Implication of histidine at the active site of exo-beta-(1-3)-D-glucanase from Basidiomycete sp. QM 806.

Abstract

The enzyme, exo-beta-(1-3)-D-glucanase, (EC 3.2.1-) obtained from a culture filtrate of Basidiomycete sp. QM 806, has been obtained in a highly purified form and preliminary investigations on its mechanism of action have been reported (Peterson, D. R., and Kirkwood, S. (1975) Carbohydr. Res. 41, 273-283). Studies reported in this paper, have provided strong evidence for the role of histidine in the catalytic site of this carbohydrase.
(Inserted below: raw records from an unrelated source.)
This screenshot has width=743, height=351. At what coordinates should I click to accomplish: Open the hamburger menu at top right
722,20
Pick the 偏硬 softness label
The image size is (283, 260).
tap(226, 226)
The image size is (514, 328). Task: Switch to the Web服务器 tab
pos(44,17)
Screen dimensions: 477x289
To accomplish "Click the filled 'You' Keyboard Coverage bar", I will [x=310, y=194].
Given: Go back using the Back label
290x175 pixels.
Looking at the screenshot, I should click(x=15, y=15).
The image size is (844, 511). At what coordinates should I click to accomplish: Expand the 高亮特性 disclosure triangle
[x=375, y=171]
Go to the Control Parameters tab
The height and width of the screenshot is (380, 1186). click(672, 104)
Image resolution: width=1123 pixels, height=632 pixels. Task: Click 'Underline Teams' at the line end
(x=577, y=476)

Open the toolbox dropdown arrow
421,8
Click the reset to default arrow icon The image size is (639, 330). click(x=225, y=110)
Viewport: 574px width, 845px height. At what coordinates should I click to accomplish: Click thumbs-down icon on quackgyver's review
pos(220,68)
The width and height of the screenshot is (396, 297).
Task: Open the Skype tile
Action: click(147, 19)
Chemical modifications of the amino acid residues in the enzyme with diazotized 5-amino-1H-tetrazole or tetranitromethane caused irreversible loss of enzyme activity which varied according to the time of exposure to, or concentration of the inhibitor. Prior incubation of the enzyme with a substrate considerably reduced the extent of this inhibition. Amino acid analysis of the enzyme treated in these ways clearly indicated that the substrate protected histidine residues from chemical modification by the diazotized 5-amino-1H-tetrazole. Chemical modification of both histidine and tyrosine residues were effected by incubating the enzyme with the inhibitors described above. Although evidence is presented to suggest that tyrosine is not directly involved in the active site of the enzyme (the catalytic site or the binding site), the role of this residue in the maintenance of the enzyme conformation is discussed. Enzyme assays carried out either in aqueous or deuterated buffer systems provided further evidence which is consistent with the proposed enzyme mechanism.